>> Begin Provided records

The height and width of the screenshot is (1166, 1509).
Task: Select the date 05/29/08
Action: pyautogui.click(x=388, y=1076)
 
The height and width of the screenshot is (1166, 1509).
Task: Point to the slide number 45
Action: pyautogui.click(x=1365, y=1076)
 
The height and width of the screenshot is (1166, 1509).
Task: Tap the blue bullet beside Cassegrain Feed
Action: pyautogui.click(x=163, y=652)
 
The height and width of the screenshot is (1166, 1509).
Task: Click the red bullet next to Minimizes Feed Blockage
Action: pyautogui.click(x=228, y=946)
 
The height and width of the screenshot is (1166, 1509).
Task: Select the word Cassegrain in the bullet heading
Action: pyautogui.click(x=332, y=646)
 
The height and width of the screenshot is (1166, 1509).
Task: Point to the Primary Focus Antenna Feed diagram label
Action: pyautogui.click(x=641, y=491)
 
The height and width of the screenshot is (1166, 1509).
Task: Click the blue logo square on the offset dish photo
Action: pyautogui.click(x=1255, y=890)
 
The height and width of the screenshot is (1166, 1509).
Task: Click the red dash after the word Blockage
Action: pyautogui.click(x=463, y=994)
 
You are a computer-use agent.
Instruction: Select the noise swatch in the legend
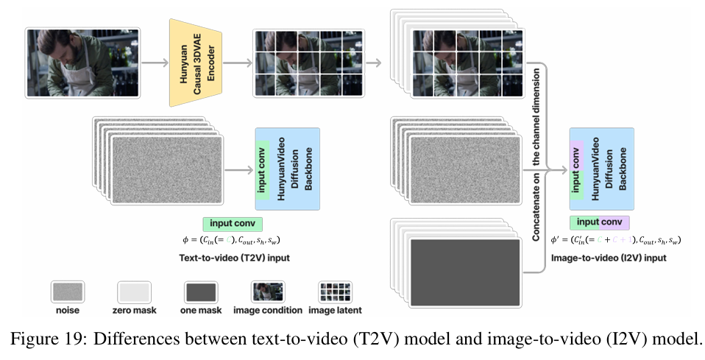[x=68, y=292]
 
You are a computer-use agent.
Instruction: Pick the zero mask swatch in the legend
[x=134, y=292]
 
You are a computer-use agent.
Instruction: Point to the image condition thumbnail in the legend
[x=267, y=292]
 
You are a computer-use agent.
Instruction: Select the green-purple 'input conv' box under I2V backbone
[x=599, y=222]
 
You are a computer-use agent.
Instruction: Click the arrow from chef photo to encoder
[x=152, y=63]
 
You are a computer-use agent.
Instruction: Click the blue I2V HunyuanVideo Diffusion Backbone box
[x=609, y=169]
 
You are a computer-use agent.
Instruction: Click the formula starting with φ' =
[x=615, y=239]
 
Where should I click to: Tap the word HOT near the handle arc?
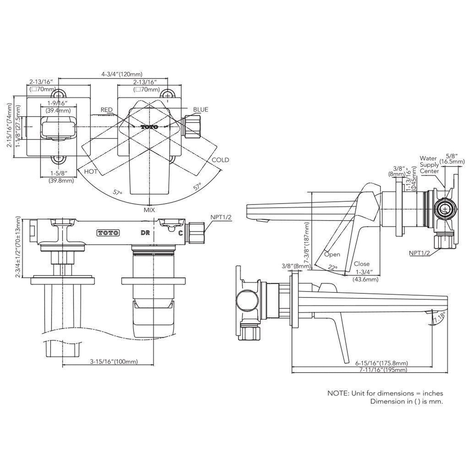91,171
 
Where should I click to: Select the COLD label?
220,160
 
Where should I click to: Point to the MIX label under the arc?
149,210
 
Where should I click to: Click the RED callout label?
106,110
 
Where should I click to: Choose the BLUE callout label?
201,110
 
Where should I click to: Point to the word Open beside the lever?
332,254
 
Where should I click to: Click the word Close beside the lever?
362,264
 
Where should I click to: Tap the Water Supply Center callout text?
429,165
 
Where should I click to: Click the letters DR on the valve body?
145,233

>> End Provided records

**Request**. Set out every line of the items above as a numbered list, skipping the blank lines and leaving out the pictures.

**Problem solution**.
1. The height and width of the screenshot is (1166, 1509).
2. Task: Select the date 05/29/08
3. Action: pyautogui.click(x=388, y=1076)
4. The height and width of the screenshot is (1166, 1509).
5. Task: Point to the slide number 45
6. Action: pyautogui.click(x=1365, y=1076)
7. The height and width of the screenshot is (1166, 1509).
8. Task: Tap the blue bullet beside Cassegrain Feed
9. Action: pyautogui.click(x=163, y=652)
10. The height and width of the screenshot is (1166, 1509).
11. Task: Click the red bullet next to Minimizes Feed Blockage
12. Action: pyautogui.click(x=228, y=946)
13. The height and width of the screenshot is (1166, 1509).
14. Task: Select the word Cassegrain in the bullet heading
15. Action: pyautogui.click(x=332, y=646)
16. The height and width of the screenshot is (1166, 1509).
17. Task: Point to the Primary Focus Antenna Feed diagram label
18. Action: pyautogui.click(x=641, y=491)
19. The height and width of the screenshot is (1166, 1509).
20. Task: Click the blue logo square on the offset dish photo
21. Action: pyautogui.click(x=1255, y=890)
22. The height and width of the screenshot is (1166, 1509).
23. Task: Click the red dash after the word Blockage
24. Action: pyautogui.click(x=463, y=994)
25. You are a computer-use agent.
26. Instruction: Select the noise swatch in the legend
27. [x=68, y=292]
28. You are a computer-use agent.
29. Instruction: Pick the zero mask swatch in the legend
30. [x=134, y=292]
31. You are a computer-use agent.
32. Instruction: Point to the image condition thumbnail in the legend
33. [x=267, y=292]
34. You are a computer-use agent.
35. Instruction: Select the green-purple 'input conv' box under I2V backbone
36. [x=599, y=222]
37. You are a computer-use agent.
38. Instruction: Click the arrow from chef photo to encoder
39. [x=152, y=63]
40. You are a computer-use agent.
41. Instruction: Click the blue I2V HunyuanVideo Diffusion Backbone box
42. [x=609, y=169]
43. You are a computer-use agent.
44. Instruction: Click the formula starting with φ' =
45. [x=615, y=239]
46. Where should I click to: Tap the word HOT near the handle arc?
47. 91,171
48. Where should I click to: Select the COLD label?
49. 220,160
50. Where should I click to: Point to the MIX label under the arc?
51. 149,210
52. Where should I click to: Click the RED callout label?
53. 106,110
54. Where should I click to: Choose the BLUE callout label?
55. 201,110
56. Where should I click to: Point to the word Open beside the lever?
57. 332,254
58. Where should I click to: Click the word Close beside the lever?
59. 362,264
60. Where should I click to: Tap the Water Supply Center callout text?
61. 429,165
62. Where should I click to: Click the letters DR on the valve body?
63. 145,233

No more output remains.